Jean, my friend in Arizona, didn’t answer her phone this morning. I called her husband, Randy, to check on how she was. She was coming home today. While the doctors first thought her pneumonia was a post-Covid infection, the final conclusion was that it was caused by her cancer infusion therapy. Her lung problem is a rare side effect, but it is listed. They did every test on her they knew about. When her pulmonologist came to see her, he reordered several tests. No, she didn’t have Covid; she had never had Covid. No, it was not a bacterial infection. The good news is she is supposed to recover completely. She was going home with oxygen. If they couldn’t have done that, she might have had to stay in the hospital.
Reading an old update, I came across a note that Adam and Jazzy helped their very disabled son, Luke, calm down by applying Frankincense. I promptly went to my bathroom, where I knew I had a bottle, and used a dab under my nose. I don’t know if it was the placebo effect or the chemical, but it worked. I was better almost immediately, although not perfect.

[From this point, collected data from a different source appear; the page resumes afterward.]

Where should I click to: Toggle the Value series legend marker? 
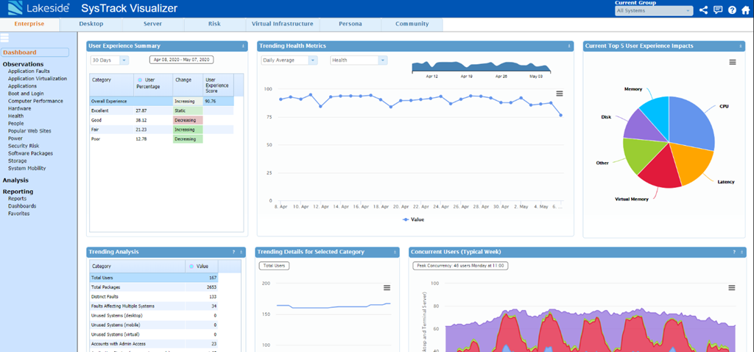tap(405, 219)
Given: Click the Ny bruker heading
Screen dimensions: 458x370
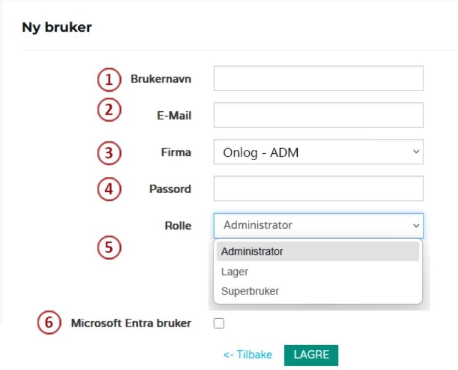Looking at the screenshot, I should (x=57, y=27).
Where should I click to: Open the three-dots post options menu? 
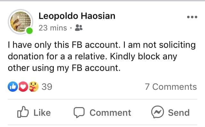pyautogui.click(x=192, y=17)
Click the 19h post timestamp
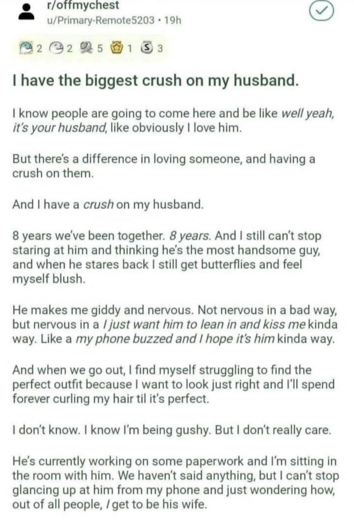 click(173, 20)
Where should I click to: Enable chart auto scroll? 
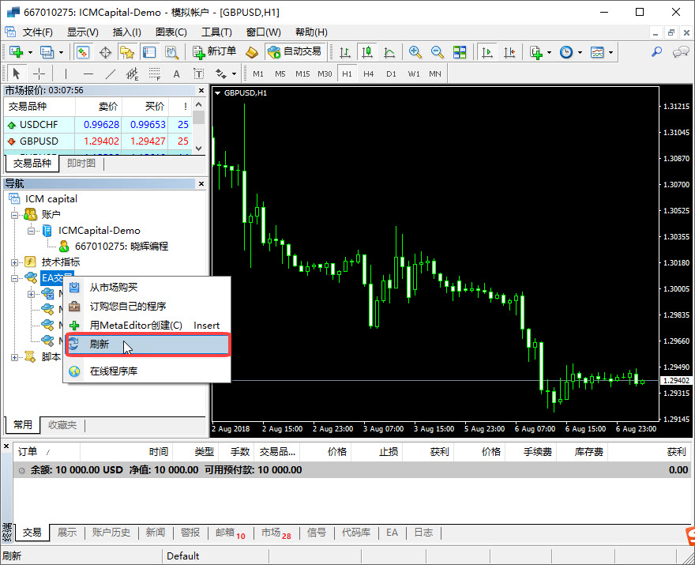(x=487, y=52)
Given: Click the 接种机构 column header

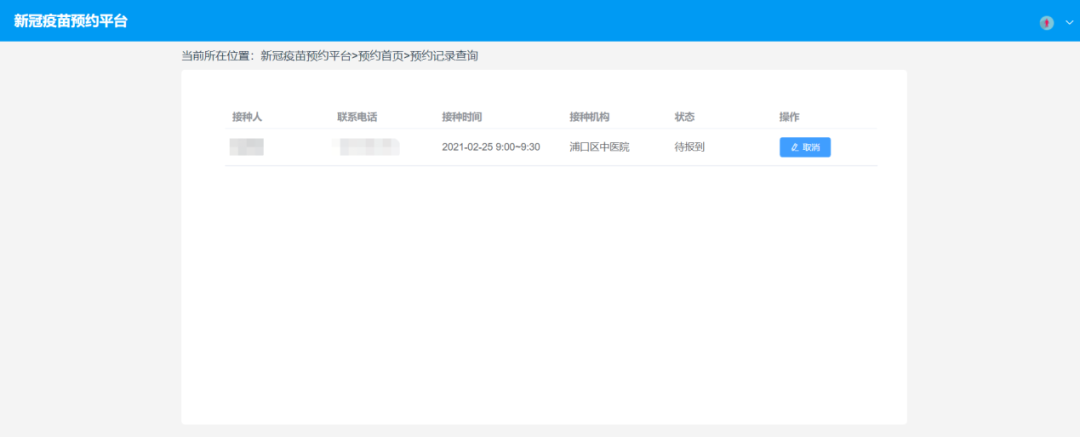Looking at the screenshot, I should click(x=589, y=117).
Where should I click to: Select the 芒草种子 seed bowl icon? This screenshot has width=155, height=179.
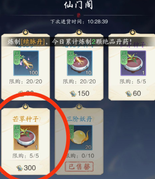click(x=26, y=137)
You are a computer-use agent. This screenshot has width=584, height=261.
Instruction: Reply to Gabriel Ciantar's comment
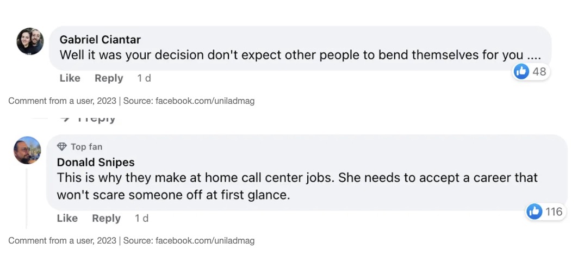pos(109,78)
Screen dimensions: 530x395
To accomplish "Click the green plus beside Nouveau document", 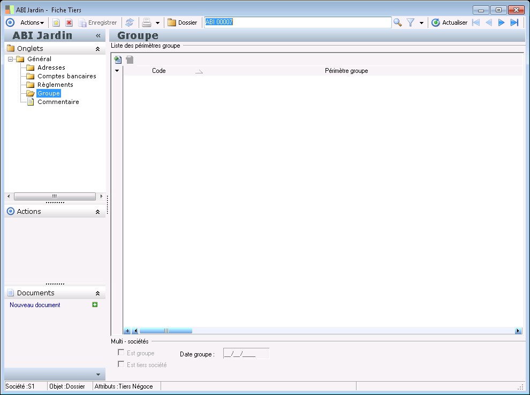I will [95, 305].
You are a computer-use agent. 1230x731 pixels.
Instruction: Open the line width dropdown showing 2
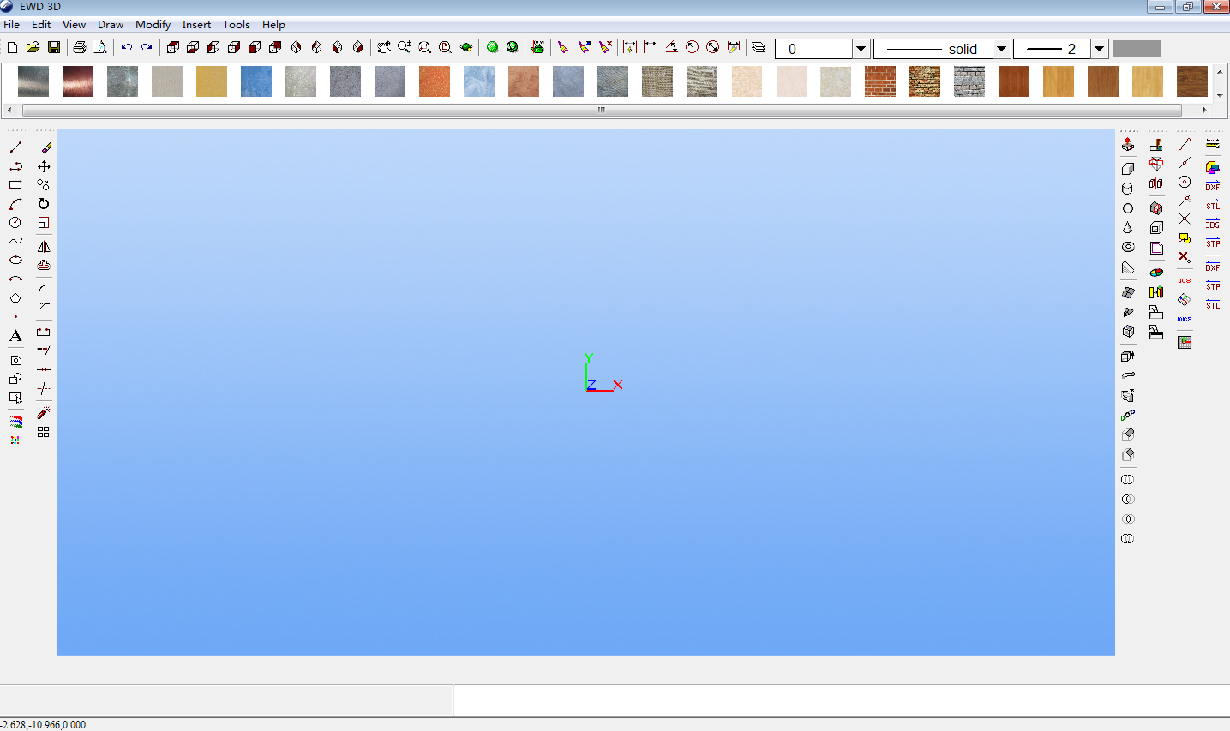click(1099, 49)
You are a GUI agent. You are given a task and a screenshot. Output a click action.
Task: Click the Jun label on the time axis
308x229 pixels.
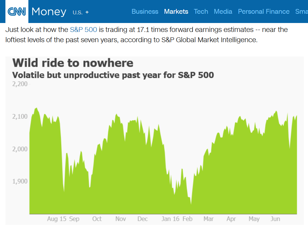(275, 219)
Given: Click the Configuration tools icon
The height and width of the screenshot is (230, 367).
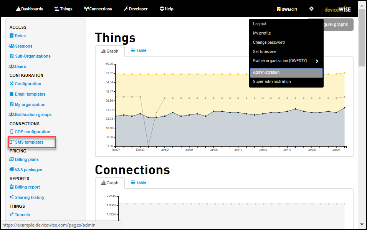Looking at the screenshot, I should (x=12, y=84).
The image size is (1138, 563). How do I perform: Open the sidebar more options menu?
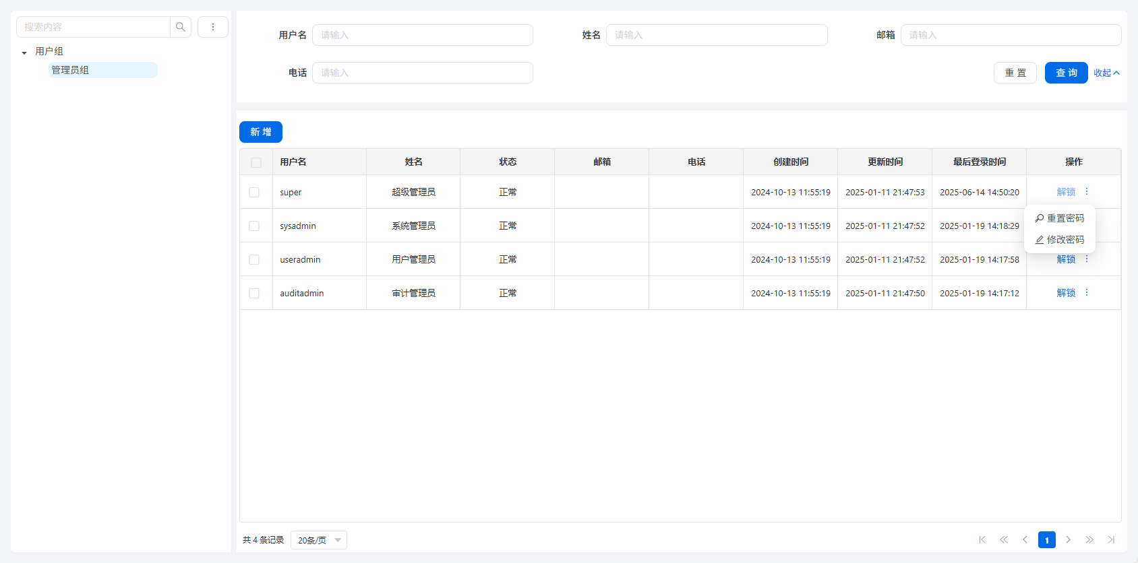pos(213,27)
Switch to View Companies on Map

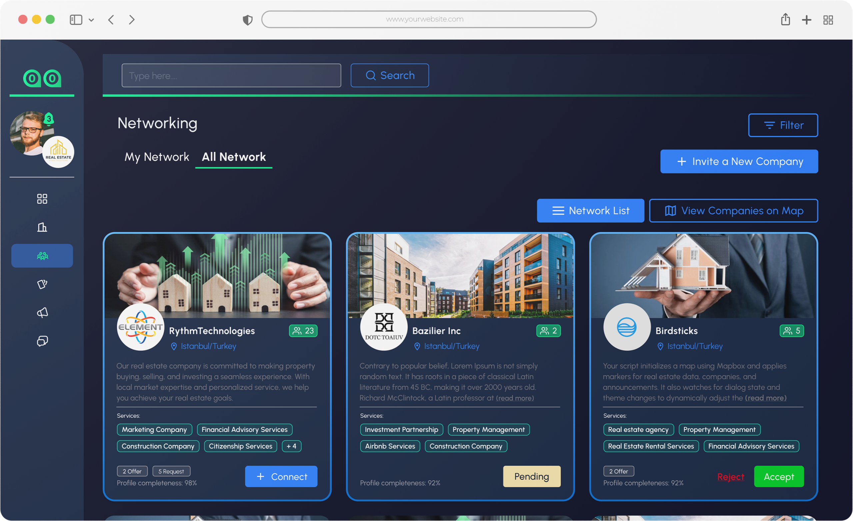733,211
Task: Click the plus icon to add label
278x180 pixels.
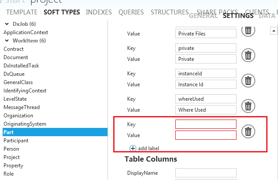Action: [x=133, y=148]
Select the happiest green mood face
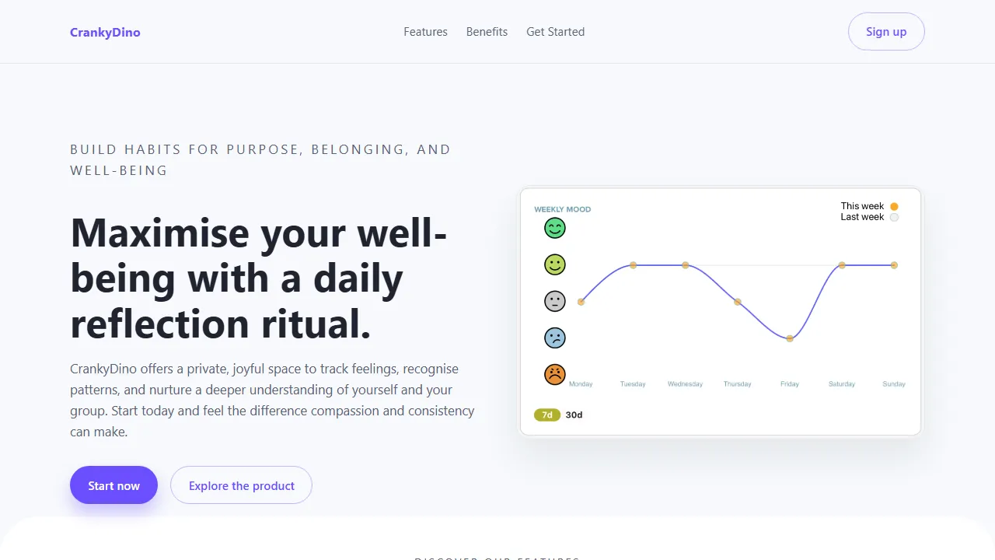Image resolution: width=995 pixels, height=560 pixels. click(x=555, y=228)
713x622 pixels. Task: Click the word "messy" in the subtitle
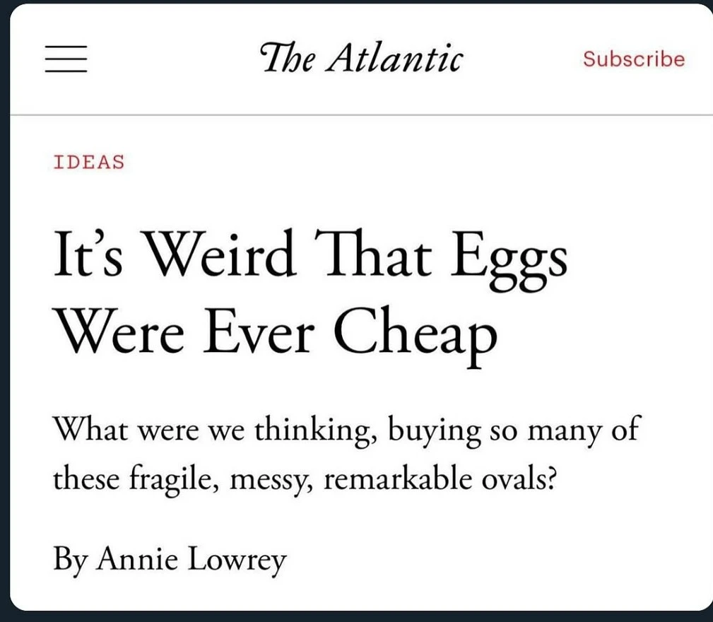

I participated in the 12 session Keys for Exceptional Living Online Course through the Ithaca Yoga Farm. Yvette and Scott are taking a 300-hour online yoga training class with this group. They love it. Yvette suggested that everyone in our yoga class take the Keys class, which does not involve poses. We could go through it together in our driveway yoga class. I was somewhat leery.
When I run into those spiritual disciplines that believe human nature is basically good, the hairs on the back of my neck stand up. On the other hand, they stand to attention just as quickly when I hear someone say that human nature is basically evil. How about neither with a capacity for both? Once you decide your viewpoint on human nature, a friend once said, quoting a college professor of his, everything you think and do in your life follows from there.
The workshop presenter had us identify a ‘soul vow.’ She asks us to think of a single word and then a scene that represented/supported that image. This was a rewarding activity. The word that came to my mind was ‘happy.’ The scene seemed incongruent but resonated. It was a Thanksgiving celebration twenty to twenty-five years ago. It was in my home; we had something like 25 people. It was family and extended family and a few friends and a few friends of those friends. Mike was in the kitchen cooking away. I was sitting at the table waiting to be served. (I was the clean-up squad.) A relative was acting out in a somewhat inappropriate way, but it amused me. The word that came to my mind then was ‘belonging.’ I think I felt good that I was in a family with some tolerance for inappropriate behavior.
There were breakout sessions at the end of the large group presentation. Out of 7 people, three were trained healers; I was one of them. It was a treat to have some contact with unfamiliar people- new faces, new scenes as I viewed their living spaces.
I learned that it is good for the brain to see different sights. Seeing the same thing all the time is deadly. I have finally found a reason to travel. Too bad Mike is gone, and I can’t give him this gift. He wanted to travel, tour, and he got stuck with me. I see no value in it. It’s just information collecting; that’s up there with collecting stamps for me.
I ran through the PowerPoint Presentation. I did it in 57 minutes.
I treated myself to Miss Congeniality. This must be the third or fourth time I’ve seen it. I find it a good chuckle. I need chuckles.